Take a Step Back

Sometimes learning happens best when you step back and stay out of the wayHave you ever gotten to see a child learning? I mean really seen them go from “no idea” to “AHA!”  I know where we got phrases like “watching the wheels turn” it had to have come from someone watching a baby or toddler explore.

In the last few weeks, I’ve had three moments where I was lucky enough to catch my son’s discovery process from start to finish.

The first was when he asked for the broom.  He carried it over to the dining room and laid it carefully on the ground.  Then, he started bringing in cars and lining them up along the broom.  Each one was positioned with much deliberation and sorted and switched around until things were just right. There was a huge amount of purpose in what he was doing, even if I wasn’t able to quite see what the desired result would be.

The second was when we handed my son a flashlight.  You think cats have fun with a light, try it with a toddler! He started off by shining it directly into his eyes (don’t worry, it wasn’t overly bright).  He moved on to highlighting his feet.  Then, like a cat, he tried to run in circles and catch the light.  Soon, he was using it to illuminate the ceiling, different body parts and testing it out in a darker closet.  By the end of the day, he had invented a game where he had us name different objects and he would run and shine a light on them.

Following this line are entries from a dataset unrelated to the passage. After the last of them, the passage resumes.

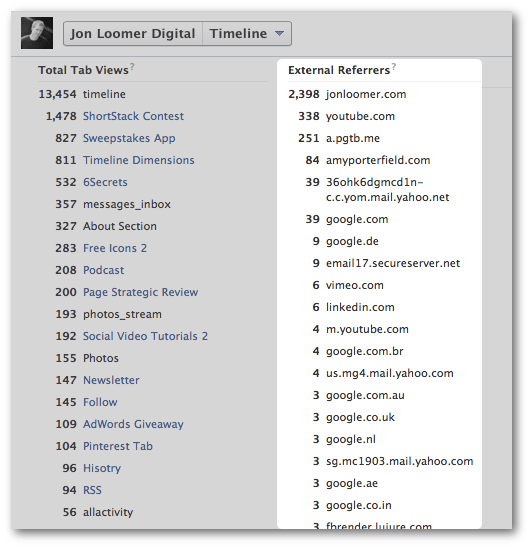Open the 6Secrets tab link
The height and width of the screenshot is (548, 531).
[105, 182]
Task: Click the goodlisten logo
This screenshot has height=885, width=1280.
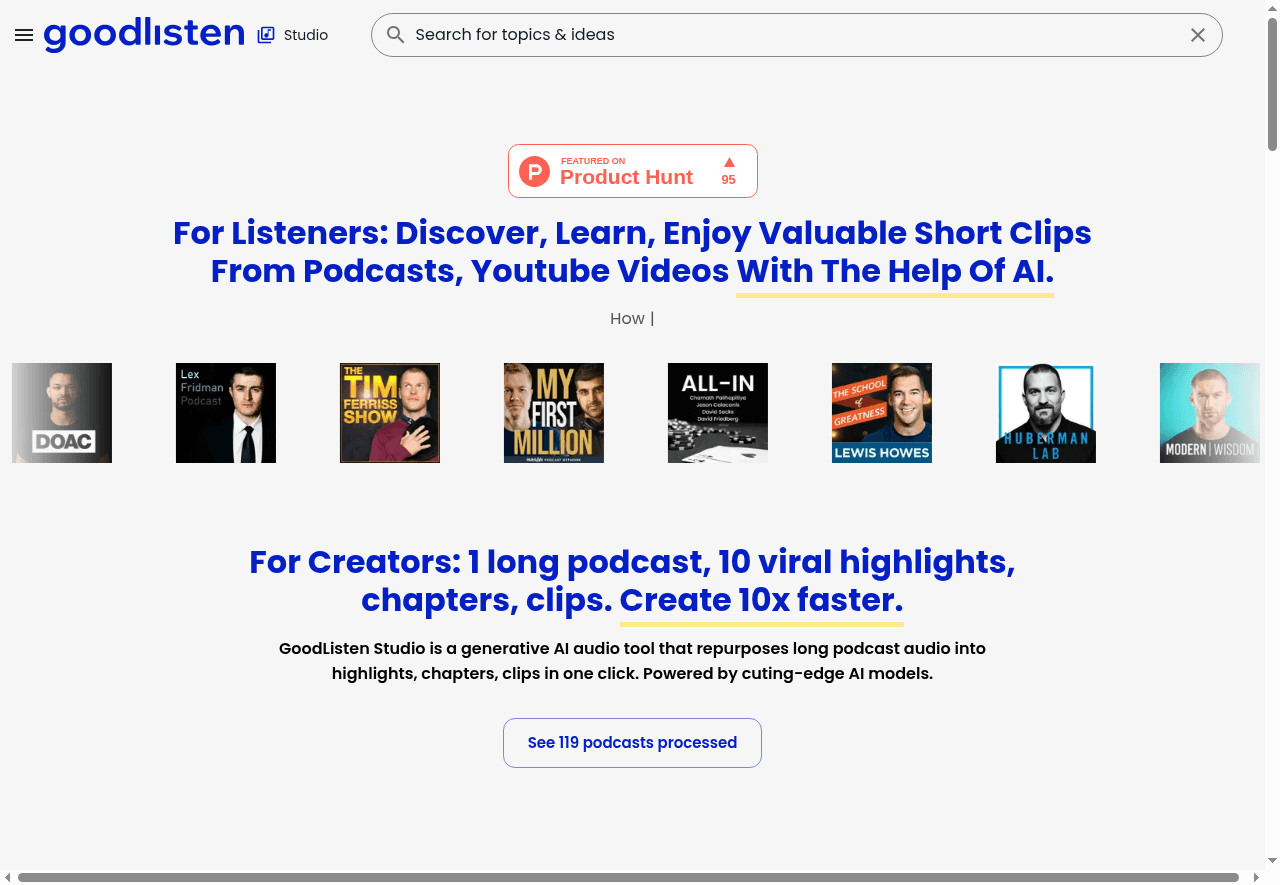Action: 144,34
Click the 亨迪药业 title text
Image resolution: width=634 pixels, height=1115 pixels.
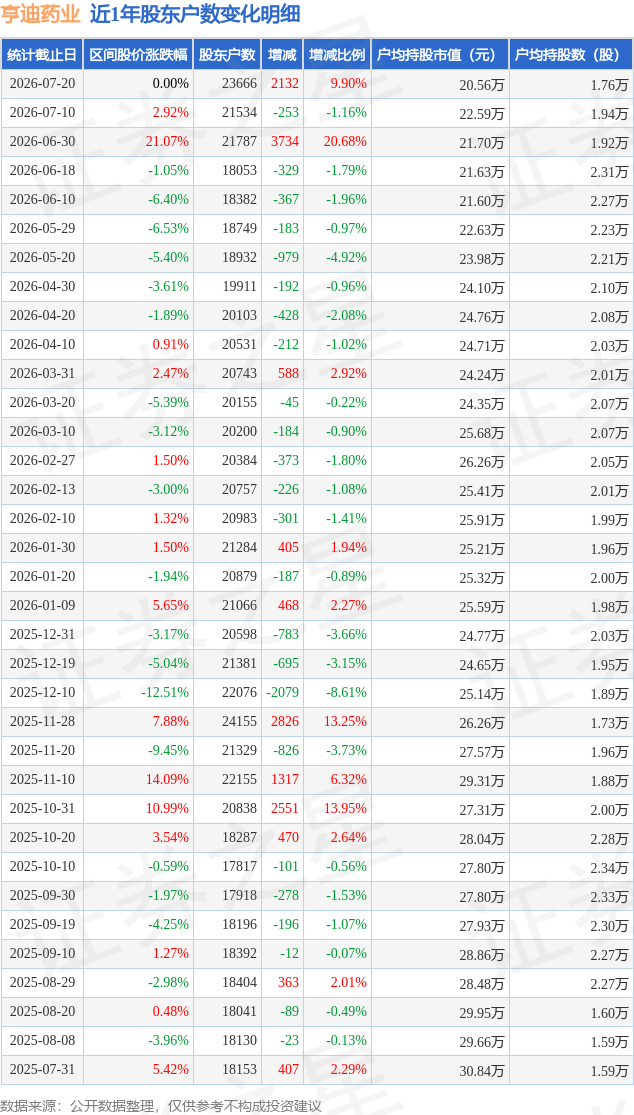41,14
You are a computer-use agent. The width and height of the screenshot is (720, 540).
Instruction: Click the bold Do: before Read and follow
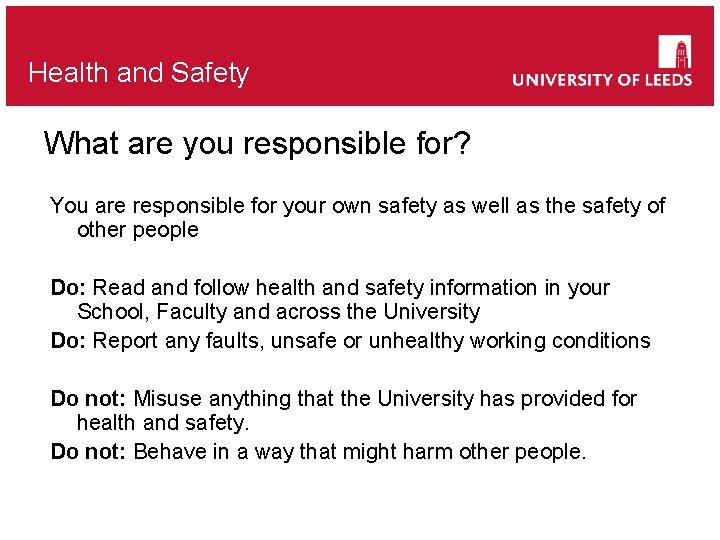(x=68, y=288)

The third was when we were making dinner one night.  He really wanted to help so I pulled out the ingredients for cornbread muffins. Baking is becoming a familiar process for him so he scooped and stirred happily.  I turned my back for a minute and when I looked back he had a spoon full of batter lifted high above the bowl. I started to lunge for it…as he neatly dropped the batter into the muffin tin.  He worked very carefully to transfer batter spoonful by spoonful into the tin (scattering about a ¼ in the process of course) and was very proud that he had done the next step “by self.’

You might have noticed a theme in these three stories is me staying out of the way. Although I was nearby to provide tools and spotting as needed, the exploration was all his own. The time spent digging in and processing is such an important part of how a young child learns and one educators need to plan for.

When you are planning a museum program, make sure you build in time to let the child explore the materials and space on their own.  I know how hard this when you have a message that you feel needs to be shared and so many exciting components to introduce.  Look back over your plan, if you are having to push hard to get the message across…it means the message is too big. Simplify what you want them to come away with, bring it down to the very core message.

Although it can be hard, let go of them finding that message “your way” and trust they will get there.  You can still build in ways for them to show you that learning has happened, just with more leeway for their own exploration.  Also, you can provide materials for their caregivers to build on later that will let you expand what you wanted them to take away.

If you build into your programs time to breathe, kids will be better able to explore, learn and love doing it.  An unexpected benefit, you will be forced to step back and watch…which will give you ideas and show you what you can do differently next time.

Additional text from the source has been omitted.